■ **What needs to be done**: All entries must come back exactly as given, with no pictures in the copy.
_ _ _
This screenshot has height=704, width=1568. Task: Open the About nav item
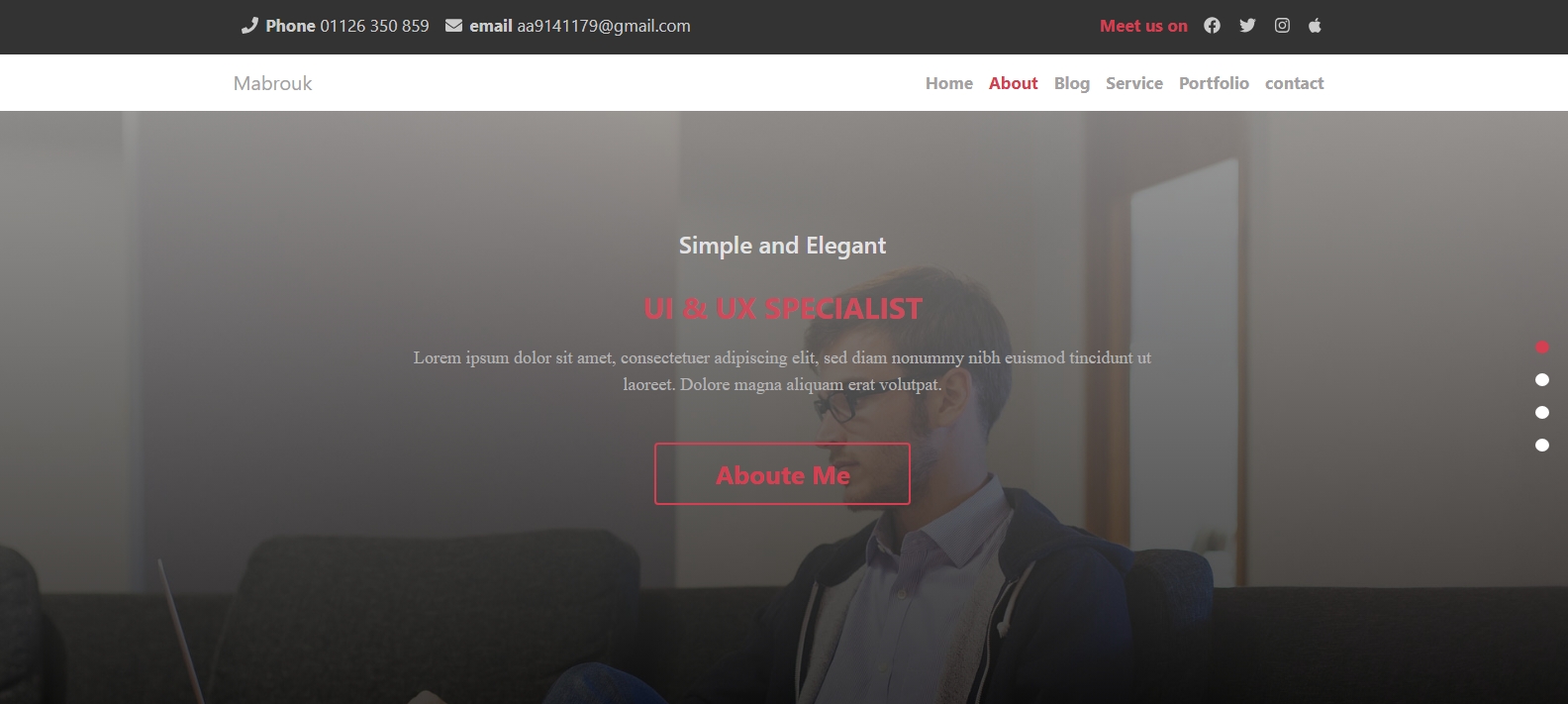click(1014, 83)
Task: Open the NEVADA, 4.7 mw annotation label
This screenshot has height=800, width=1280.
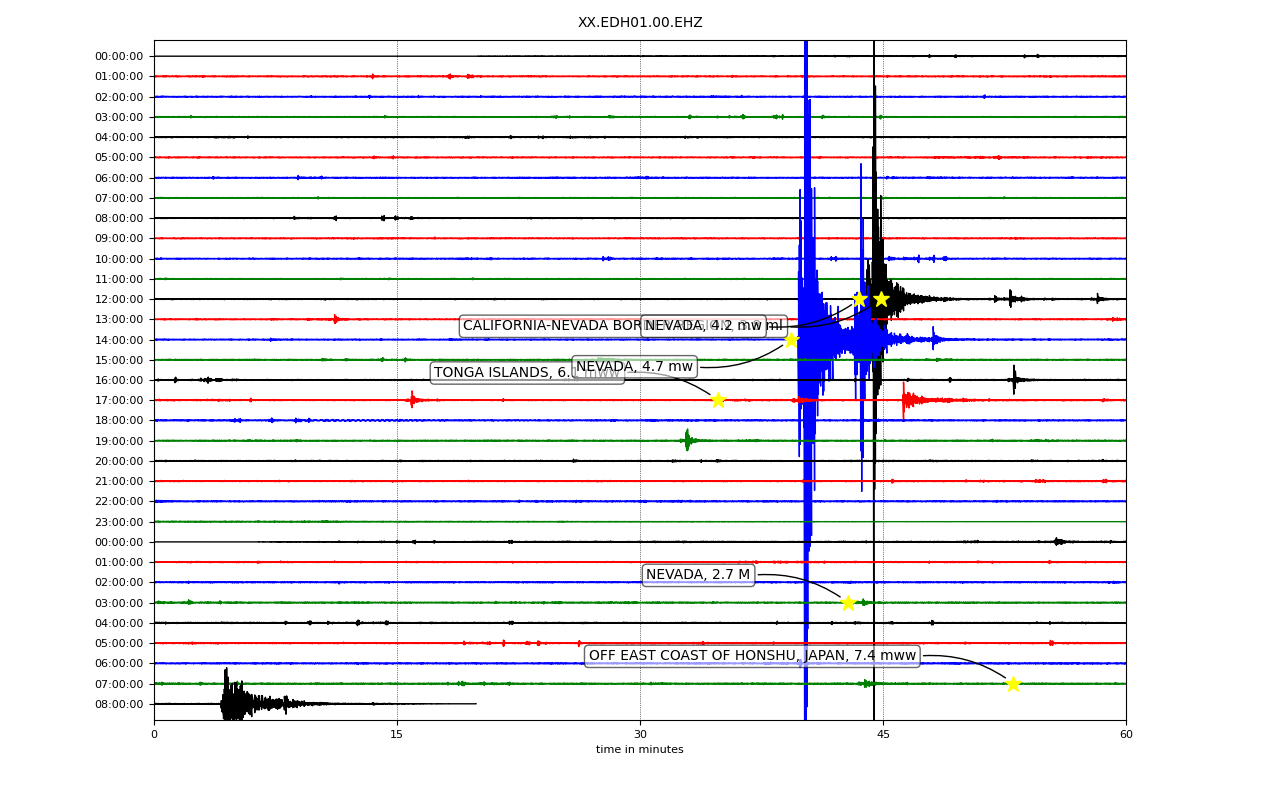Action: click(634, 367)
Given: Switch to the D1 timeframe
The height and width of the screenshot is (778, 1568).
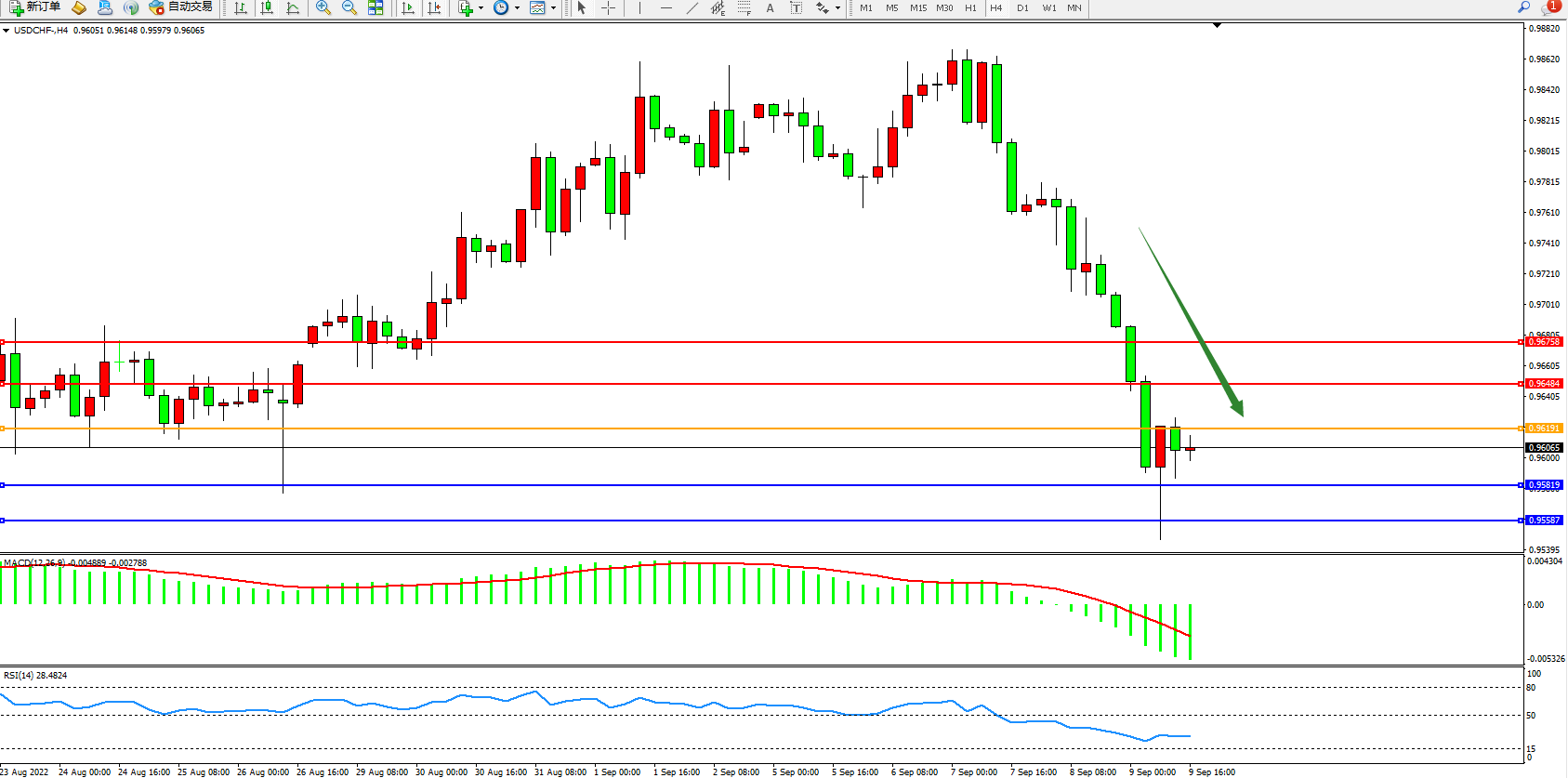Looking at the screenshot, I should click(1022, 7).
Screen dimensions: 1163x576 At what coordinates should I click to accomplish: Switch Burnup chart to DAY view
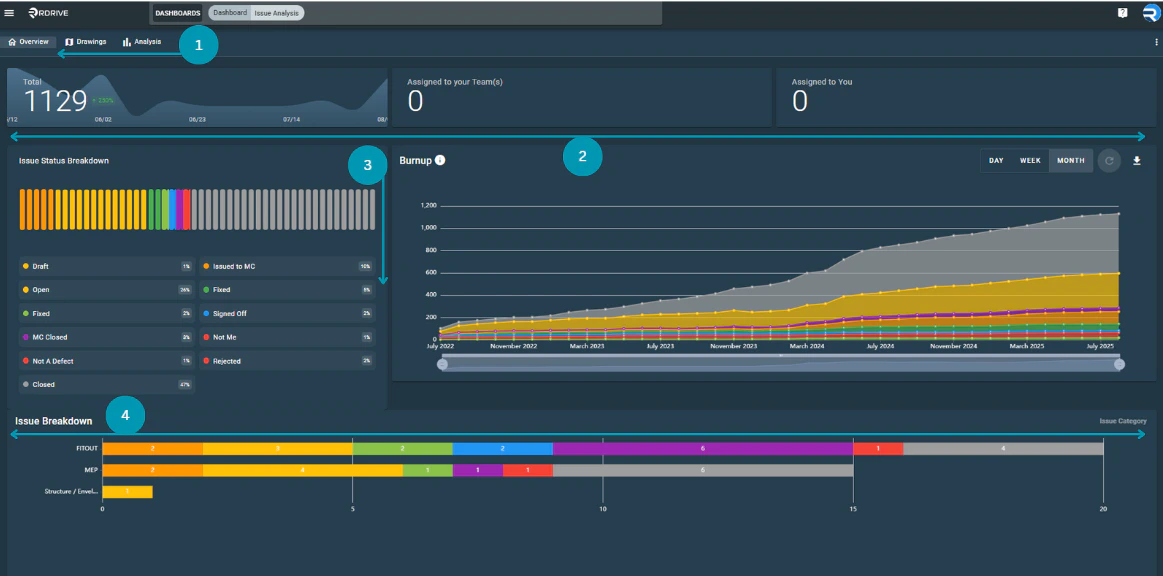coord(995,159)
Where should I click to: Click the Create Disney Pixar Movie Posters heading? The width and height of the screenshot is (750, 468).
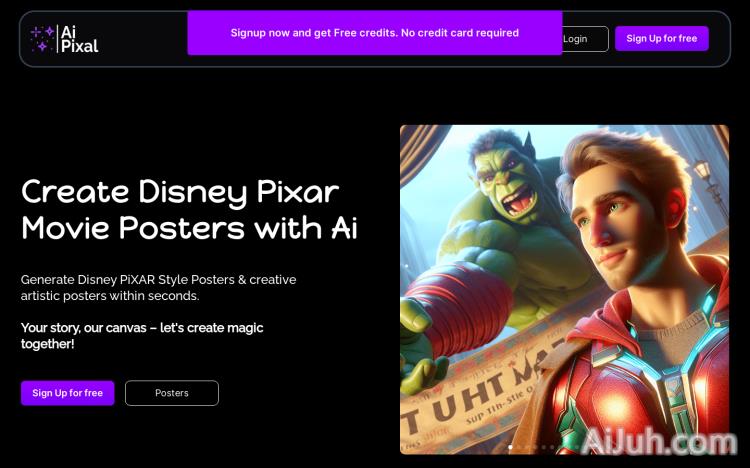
_ _ _
■ **Answer to the problem**:
This screenshot has height=704, width=1568. Task: Open the About nav item
click(1014, 83)
Task: Open the NEVADA, 4.7 mw annotation label
This screenshot has height=800, width=1280.
Action: click(634, 367)
Given: Switch to the D1 timeframe
The height and width of the screenshot is (778, 1568).
Looking at the screenshot, I should click(1022, 7).
Screen dimensions: 1163x576 At what coordinates should I click to accomplish: Switch Burnup chart to DAY view
coord(995,159)
Where should I click to: Click the Create Disney Pixar Movie Posters heading? The width and height of the screenshot is (750, 468).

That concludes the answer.